GASOLINE PRICES in China have been cut by some 14% with effect from 19 Dec 2008, said China’s National Development and Reform Commission in an official statement last week.
Benchmark retail prices of gasoline in China were slashed to Rmb 5,580 per ton, while diesel prices were slashed 18% to Rmb 4,970.
Furthermore, six categories of road tolls will be scrapped from 1 Jan 2009.
The price and toll cuts will lower car maintenance cost and indirectly boost domestic auto demand, according to a Guosen Securities report.
Before the price cut, fuel prices in the country were based on US$83.50 (Rmb 570) a barrel of crude.
But the price in the international market has fallen drastically in the past few months.
Oil fell to a four-and-a-half-year low last Fri in electronic trading on the New York Mercantile Exchange.
The January contract sank as below as US$34 a barrel - down sharply from a peak of nearly US$150 in mid-July.
Analysts said the changes are likely to encourage car buying and rejuvenate the auto industry, which has been hit hard by the global financial crisis.
Commercial and passenger vehicles sales in China have already fallen 15% year-on-year for Nov 2008.
Lin Boqiang, an energy professor at Xiamen University, described the reform as the-more-you-drive-the-more-you-pay scheme.
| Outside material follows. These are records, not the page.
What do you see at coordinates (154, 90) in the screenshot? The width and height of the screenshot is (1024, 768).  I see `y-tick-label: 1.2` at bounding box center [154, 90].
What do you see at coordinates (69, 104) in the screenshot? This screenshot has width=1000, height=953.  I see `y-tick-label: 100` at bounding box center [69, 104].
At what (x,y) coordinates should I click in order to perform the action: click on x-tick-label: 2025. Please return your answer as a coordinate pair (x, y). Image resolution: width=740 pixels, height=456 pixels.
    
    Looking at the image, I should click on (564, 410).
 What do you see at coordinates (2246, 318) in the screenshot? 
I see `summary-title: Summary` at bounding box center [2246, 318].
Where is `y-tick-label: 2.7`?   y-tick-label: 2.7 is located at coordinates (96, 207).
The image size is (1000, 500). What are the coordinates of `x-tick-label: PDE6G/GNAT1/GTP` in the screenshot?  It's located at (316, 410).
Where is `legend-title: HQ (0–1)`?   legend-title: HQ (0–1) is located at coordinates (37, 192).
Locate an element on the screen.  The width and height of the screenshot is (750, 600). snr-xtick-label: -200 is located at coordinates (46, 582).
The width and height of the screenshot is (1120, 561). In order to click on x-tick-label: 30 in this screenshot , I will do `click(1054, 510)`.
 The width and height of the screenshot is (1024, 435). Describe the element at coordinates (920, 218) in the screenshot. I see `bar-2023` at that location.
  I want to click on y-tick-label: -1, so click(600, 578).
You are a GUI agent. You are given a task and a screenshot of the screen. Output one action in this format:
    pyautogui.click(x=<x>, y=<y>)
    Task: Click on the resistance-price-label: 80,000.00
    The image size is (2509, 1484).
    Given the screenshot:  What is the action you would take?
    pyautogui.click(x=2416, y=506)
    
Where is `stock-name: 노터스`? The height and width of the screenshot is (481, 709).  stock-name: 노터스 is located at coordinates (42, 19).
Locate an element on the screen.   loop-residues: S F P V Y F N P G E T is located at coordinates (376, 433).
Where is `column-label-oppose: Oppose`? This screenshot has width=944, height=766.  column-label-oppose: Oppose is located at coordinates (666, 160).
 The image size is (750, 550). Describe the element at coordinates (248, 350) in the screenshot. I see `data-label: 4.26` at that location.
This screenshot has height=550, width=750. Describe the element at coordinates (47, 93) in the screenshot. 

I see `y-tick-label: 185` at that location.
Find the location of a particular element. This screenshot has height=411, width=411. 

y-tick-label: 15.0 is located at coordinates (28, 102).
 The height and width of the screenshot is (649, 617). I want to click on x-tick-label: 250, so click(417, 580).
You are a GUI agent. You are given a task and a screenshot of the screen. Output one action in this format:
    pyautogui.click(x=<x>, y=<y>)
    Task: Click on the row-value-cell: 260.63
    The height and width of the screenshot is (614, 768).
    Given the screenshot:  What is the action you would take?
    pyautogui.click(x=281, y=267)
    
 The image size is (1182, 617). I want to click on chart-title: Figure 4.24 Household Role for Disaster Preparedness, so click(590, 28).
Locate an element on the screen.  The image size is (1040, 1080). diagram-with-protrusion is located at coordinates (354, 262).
The latest developments should provide welcome relief for auto parts makers like Lizhong Wheel, one of China’s largest wheel makers.
The aluminum alloy wheel maker generated some Rmb 775 million during the first 9 months of 2008, mainly from domestic sales in China.
27% of its sales came from exports to the US, Europe, Japan and South Korea. Another 64% came from sales of original equipment manufacturer wheels for the likes of world no.1 automaker Toyota. 8% came from retail of aftermarket wheels.
UOB Kayhian has a buy call on Lizhong Wheel with a price target of 30 cents. The stock last closed at 24 cents on thin trade.